*** Source material Section Begins ***

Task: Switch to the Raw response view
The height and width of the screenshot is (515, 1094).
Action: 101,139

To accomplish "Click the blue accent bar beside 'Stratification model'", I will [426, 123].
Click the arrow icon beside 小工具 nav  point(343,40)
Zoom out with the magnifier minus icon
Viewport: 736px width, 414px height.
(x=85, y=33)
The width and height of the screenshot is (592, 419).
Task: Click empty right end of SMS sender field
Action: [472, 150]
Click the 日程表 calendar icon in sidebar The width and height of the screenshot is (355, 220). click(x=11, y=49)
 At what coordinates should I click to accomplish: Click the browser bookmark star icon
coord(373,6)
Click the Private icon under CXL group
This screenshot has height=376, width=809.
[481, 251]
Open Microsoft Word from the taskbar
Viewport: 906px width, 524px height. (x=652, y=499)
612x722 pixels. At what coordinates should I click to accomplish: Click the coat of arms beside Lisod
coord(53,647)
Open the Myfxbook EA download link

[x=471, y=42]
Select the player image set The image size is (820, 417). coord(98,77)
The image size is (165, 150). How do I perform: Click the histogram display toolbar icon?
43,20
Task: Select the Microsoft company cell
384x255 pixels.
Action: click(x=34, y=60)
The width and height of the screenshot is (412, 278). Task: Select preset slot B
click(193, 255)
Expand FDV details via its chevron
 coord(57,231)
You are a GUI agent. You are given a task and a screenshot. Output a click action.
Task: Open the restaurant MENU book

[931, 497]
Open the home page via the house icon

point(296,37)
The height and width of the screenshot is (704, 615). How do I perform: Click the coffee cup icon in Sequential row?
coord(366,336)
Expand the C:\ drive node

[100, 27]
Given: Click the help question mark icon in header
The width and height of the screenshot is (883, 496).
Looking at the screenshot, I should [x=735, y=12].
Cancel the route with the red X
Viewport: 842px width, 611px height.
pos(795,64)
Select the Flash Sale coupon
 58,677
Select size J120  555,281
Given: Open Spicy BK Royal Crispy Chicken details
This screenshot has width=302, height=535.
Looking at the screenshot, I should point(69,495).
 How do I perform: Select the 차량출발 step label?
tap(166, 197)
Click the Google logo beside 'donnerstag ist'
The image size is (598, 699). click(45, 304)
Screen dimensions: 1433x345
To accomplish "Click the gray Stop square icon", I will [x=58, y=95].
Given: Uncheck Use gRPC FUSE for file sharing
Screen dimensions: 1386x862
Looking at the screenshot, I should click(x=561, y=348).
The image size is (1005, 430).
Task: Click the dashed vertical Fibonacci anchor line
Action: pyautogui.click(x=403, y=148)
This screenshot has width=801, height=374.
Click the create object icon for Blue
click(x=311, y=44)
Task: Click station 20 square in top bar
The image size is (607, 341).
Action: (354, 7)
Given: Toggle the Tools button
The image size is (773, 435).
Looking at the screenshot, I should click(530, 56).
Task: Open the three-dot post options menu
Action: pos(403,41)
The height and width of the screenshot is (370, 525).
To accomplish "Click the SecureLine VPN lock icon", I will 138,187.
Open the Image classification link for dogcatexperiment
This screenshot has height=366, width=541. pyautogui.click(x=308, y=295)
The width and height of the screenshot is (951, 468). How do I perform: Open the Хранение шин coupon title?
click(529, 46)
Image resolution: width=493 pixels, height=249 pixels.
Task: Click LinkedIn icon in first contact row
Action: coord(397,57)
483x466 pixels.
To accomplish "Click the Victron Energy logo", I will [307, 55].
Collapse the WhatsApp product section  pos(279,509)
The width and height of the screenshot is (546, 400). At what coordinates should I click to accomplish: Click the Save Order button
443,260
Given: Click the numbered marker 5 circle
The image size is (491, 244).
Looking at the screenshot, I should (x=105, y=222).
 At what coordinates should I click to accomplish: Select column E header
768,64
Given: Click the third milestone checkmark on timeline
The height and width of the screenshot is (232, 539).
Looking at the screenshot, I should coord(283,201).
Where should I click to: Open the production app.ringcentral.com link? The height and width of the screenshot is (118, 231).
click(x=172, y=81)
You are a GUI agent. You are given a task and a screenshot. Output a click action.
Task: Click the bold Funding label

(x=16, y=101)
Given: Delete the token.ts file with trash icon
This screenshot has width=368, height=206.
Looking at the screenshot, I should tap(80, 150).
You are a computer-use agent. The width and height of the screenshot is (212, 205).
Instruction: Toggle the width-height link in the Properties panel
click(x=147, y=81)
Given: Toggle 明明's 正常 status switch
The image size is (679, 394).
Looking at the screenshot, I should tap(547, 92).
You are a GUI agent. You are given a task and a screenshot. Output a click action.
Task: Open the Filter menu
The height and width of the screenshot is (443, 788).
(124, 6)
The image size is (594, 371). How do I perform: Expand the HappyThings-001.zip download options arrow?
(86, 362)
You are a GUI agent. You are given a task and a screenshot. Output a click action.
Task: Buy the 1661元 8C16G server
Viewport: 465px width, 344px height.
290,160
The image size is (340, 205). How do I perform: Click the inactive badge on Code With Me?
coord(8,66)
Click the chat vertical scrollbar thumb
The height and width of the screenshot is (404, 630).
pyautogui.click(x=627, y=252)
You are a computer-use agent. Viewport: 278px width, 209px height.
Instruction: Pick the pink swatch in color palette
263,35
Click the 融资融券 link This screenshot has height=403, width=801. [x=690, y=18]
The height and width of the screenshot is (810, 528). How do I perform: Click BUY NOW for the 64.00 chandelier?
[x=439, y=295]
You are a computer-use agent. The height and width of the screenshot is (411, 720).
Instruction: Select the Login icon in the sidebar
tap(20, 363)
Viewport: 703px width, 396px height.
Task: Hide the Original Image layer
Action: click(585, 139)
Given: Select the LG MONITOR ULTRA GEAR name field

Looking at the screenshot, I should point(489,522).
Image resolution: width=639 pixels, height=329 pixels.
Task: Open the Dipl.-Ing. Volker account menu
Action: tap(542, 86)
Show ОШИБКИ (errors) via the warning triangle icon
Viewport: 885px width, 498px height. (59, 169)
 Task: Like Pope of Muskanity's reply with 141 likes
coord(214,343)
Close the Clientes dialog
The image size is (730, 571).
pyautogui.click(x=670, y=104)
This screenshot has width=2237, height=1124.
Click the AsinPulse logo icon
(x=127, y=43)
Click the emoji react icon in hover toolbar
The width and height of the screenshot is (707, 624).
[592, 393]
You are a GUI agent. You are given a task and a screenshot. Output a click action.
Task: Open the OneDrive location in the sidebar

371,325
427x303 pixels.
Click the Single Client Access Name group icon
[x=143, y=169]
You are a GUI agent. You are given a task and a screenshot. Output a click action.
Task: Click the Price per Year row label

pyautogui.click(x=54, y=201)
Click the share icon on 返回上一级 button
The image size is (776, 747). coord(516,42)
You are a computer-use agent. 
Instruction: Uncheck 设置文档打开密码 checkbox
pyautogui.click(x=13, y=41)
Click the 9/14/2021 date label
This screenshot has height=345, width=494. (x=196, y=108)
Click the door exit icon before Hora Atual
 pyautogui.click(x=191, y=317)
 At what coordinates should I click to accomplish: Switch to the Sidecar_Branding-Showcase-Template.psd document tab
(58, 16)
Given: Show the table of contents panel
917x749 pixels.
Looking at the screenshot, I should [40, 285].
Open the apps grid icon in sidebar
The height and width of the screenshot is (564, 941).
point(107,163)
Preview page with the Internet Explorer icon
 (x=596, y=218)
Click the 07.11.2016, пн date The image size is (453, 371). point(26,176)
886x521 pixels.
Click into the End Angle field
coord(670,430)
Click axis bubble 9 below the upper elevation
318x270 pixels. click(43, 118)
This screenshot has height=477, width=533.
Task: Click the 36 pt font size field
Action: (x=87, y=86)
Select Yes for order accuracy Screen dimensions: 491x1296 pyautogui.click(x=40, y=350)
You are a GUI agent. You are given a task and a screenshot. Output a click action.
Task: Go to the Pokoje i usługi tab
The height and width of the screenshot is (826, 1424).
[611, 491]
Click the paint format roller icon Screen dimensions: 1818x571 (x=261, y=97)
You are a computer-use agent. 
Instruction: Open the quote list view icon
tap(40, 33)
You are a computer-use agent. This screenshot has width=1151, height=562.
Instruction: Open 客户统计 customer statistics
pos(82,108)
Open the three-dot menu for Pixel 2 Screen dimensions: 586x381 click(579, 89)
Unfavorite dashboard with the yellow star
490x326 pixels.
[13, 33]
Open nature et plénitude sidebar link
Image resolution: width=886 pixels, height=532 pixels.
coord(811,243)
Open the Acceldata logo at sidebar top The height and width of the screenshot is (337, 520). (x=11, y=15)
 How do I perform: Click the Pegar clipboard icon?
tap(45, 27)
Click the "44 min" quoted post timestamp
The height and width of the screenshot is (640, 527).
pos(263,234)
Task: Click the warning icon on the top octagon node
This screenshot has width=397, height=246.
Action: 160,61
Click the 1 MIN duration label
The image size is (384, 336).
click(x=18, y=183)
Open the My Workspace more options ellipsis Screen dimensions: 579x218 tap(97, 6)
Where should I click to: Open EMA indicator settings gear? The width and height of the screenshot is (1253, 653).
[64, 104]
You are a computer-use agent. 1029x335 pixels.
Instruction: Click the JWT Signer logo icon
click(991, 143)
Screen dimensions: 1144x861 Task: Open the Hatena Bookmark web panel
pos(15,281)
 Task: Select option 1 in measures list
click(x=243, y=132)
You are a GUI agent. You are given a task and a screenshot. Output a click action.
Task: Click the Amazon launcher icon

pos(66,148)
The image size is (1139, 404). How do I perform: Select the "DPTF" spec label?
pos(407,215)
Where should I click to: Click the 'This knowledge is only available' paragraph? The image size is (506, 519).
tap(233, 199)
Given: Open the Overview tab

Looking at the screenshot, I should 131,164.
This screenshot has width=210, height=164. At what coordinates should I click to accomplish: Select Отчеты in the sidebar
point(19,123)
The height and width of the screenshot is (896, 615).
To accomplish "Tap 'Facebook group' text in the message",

*** Source material Section Ends ***

- _Work item_: From the top of the material above, please transcribe each line exactly. Include the line with "Given: Open Spicy" and end there.

- _Your response_:
Task: Switch to the Raw response view
The height and width of the screenshot is (515, 1094).
Action: 101,139

To accomplish "Click the blue accent bar beside 'Stratification model'", I will [426, 123].
Click the arrow icon beside 小工具 nav  point(343,40)
Zoom out with the magnifier minus icon
Viewport: 736px width, 414px height.
(x=85, y=33)
The width and height of the screenshot is (592, 419).
Task: Click empty right end of SMS sender field
Action: [472, 150]
Click the 日程表 calendar icon in sidebar The width and height of the screenshot is (355, 220). click(x=11, y=49)
 At what coordinates should I click to accomplish: Click the browser bookmark star icon
coord(373,6)
Click the Private icon under CXL group
This screenshot has height=376, width=809.
[481, 251]
Open Microsoft Word from the taskbar
Viewport: 906px width, 524px height. (x=652, y=499)
612x722 pixels. At what coordinates should I click to accomplish: Click the coat of arms beside Lisod
coord(53,647)
Open the Myfxbook EA download link

[x=471, y=42]
Select the player image set The image size is (820, 417). coord(98,77)
The image size is (165, 150). How do I perform: Click the histogram display toolbar icon?
43,20
Task: Select the Microsoft company cell
384x255 pixels.
Action: click(x=34, y=60)
The width and height of the screenshot is (412, 278). Task: Select preset slot B
click(193, 255)
Expand FDV details via its chevron
 coord(57,231)
You are a GUI agent. You are given a task and a screenshot. Output a click action.
Task: Open the restaurant MENU book

[931, 497]
Open the home page via the house icon

point(296,37)
The height and width of the screenshot is (704, 615). How do I perform: Click the coffee cup icon in Sequential row?
coord(366,336)
Expand the C:\ drive node

[100, 27]
Given: Click the help question mark icon in header
The width and height of the screenshot is (883, 496).
Looking at the screenshot, I should [x=735, y=12].
Cancel the route with the red X
Viewport: 842px width, 611px height.
pos(795,64)
Select the Flash Sale coupon
 58,677
Select size J120  555,281
Given: Open Spicy BK Royal Crispy Chicken details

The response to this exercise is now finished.